REQUIREMENT: Look for the string "computer" in the data below, and copy each line that holds it.

Stored entries:

==================================================

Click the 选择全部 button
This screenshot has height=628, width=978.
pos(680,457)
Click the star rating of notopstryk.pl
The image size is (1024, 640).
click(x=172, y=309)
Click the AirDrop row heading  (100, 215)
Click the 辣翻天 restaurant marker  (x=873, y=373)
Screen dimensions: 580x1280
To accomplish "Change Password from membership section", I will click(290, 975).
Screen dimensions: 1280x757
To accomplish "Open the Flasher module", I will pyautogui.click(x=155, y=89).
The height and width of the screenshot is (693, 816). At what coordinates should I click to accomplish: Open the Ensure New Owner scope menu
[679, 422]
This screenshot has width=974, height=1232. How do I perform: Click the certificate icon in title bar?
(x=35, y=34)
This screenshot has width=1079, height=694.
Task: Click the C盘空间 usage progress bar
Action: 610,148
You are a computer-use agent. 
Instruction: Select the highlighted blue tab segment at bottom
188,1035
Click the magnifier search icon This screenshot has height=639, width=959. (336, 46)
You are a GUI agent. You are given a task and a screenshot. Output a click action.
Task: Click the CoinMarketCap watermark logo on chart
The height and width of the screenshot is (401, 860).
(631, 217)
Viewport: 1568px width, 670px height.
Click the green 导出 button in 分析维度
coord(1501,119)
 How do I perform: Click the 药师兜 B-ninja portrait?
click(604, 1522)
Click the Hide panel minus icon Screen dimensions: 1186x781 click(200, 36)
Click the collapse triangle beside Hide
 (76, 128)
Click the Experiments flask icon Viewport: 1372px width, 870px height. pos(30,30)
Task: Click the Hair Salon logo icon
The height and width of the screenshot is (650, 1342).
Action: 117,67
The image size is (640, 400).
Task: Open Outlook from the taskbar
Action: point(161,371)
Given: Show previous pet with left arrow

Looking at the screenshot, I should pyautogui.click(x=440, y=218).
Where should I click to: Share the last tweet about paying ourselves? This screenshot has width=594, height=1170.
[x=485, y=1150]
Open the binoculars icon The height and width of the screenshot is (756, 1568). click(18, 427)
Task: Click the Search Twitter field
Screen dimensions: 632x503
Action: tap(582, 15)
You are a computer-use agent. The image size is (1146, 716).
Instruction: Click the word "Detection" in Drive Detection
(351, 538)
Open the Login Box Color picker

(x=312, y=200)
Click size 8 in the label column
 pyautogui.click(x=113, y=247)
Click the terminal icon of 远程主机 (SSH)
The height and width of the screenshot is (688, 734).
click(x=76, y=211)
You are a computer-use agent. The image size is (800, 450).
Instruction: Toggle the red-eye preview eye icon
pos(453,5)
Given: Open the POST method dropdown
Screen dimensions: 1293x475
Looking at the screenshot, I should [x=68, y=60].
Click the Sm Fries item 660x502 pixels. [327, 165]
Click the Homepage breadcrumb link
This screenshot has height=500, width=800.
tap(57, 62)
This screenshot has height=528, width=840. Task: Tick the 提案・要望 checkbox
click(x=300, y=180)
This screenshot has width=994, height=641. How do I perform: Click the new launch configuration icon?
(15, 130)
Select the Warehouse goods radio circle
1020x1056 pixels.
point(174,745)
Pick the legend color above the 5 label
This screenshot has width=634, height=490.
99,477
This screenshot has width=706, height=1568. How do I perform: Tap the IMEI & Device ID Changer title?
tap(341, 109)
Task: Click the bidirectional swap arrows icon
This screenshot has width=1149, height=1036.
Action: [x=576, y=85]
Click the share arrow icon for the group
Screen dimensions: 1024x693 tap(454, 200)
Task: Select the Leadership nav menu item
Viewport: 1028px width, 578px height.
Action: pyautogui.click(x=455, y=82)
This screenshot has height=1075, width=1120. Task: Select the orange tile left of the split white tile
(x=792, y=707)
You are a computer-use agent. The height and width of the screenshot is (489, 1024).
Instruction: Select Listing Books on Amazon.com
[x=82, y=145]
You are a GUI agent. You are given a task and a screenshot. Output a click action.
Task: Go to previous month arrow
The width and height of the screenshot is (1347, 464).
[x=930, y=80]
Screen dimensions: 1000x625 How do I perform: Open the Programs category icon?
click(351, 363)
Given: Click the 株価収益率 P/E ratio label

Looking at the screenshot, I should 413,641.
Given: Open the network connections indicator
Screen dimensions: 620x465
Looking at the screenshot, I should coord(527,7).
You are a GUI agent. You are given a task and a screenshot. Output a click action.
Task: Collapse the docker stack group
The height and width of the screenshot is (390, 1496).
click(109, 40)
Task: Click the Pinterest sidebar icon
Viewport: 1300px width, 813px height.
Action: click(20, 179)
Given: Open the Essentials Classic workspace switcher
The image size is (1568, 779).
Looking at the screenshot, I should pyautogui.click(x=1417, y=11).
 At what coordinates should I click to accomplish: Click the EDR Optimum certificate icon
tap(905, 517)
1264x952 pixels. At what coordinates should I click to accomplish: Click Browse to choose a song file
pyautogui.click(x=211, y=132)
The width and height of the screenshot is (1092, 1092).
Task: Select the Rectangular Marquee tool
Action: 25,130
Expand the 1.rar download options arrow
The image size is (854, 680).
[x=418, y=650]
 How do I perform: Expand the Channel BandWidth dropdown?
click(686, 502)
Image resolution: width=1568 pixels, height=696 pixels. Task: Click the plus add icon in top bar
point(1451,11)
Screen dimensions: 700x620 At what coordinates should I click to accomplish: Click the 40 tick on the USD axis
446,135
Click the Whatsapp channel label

==================================================

TASK RESPONSE:
You are a computer-use agent. 
You are a computer-use agent. The image size is (1146, 716).
You are a computer-use agent. The image size is (800, 450).
You are a computer-use agent. The height and width of the screenshot is (489, 1024).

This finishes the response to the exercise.